What you will do = Express the lines of data between the line containing "At what coordinates" and the line containing "(x=330, y=132)", inclusive, as a JSON list of strings, one string per line and blank lines omitted.
───
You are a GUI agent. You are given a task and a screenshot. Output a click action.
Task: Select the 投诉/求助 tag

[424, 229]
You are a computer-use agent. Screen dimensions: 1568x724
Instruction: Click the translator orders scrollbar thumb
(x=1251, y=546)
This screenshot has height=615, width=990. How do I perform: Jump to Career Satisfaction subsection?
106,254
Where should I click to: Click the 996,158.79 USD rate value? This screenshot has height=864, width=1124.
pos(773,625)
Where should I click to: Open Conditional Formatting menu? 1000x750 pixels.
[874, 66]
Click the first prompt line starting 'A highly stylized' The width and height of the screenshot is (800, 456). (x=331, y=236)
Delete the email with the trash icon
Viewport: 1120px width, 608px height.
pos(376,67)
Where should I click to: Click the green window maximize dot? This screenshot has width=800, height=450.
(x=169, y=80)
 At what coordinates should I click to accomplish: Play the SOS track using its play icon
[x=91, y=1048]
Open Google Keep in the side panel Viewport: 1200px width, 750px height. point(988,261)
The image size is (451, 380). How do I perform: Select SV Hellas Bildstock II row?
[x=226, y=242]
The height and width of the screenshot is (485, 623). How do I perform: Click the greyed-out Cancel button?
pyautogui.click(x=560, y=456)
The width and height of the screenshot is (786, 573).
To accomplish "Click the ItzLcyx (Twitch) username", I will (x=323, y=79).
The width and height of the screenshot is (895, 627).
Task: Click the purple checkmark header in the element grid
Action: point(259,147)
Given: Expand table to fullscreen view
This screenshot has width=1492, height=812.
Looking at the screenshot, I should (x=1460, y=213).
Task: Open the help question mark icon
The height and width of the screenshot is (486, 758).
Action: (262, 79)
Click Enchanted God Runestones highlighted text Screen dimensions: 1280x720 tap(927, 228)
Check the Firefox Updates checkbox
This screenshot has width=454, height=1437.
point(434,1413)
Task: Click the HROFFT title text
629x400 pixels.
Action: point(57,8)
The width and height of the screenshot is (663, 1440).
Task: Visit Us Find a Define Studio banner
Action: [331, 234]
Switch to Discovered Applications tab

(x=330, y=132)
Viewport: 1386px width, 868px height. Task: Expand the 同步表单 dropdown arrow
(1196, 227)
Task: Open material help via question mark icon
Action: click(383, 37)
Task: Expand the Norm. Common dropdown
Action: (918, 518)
───
Solution to this task =
[
  " At what coordinates should I click to accomplish: Play the SOS track using its play icon",
  "[x=91, y=1048]",
  "Open Google Keep in the side panel Viewport: 1200px width, 750px height. point(988,261)",
  "The image size is (451, 380). How do I perform: Select SV Hellas Bildstock II row?",
  "[x=226, y=242]",
  "The height and width of the screenshot is (485, 623). How do I perform: Click the greyed-out Cancel button?",
  "pyautogui.click(x=560, y=456)",
  "The width and height of the screenshot is (786, 573).",
  "To accomplish \"Click the ItzLcyx (Twitch) username\", I will (x=323, y=79).",
  "The width and height of the screenshot is (895, 627).",
  "Task: Click the purple checkmark header in the element grid",
  "Action: point(259,147)",
  "Given: Expand table to fullscreen view",
  "This screenshot has width=1492, height=812.",
  "Looking at the screenshot, I should (x=1460, y=213).",
  "Task: Open the help question mark icon",
  "The height and width of the screenshot is (486, 758).",
  "Action: (262, 79)",
  "Click Enchanted God Runestones highlighted text Screen dimensions: 1280x720 tap(927, 228)",
  "Check the Firefox Updates checkbox",
  "This screenshot has width=454, height=1437.",
  "point(434,1413)",
  "Task: Click the HROFFT title text",
  "629x400 pixels.",
  "Action: point(57,8)",
  "The width and height of the screenshot is (663, 1440).",
  "Task: Visit Us Find a Define Studio banner",
  "Action: [331, 234]",
  "Switch to Discovered Applications tab",
  "(x=330, y=132)"
]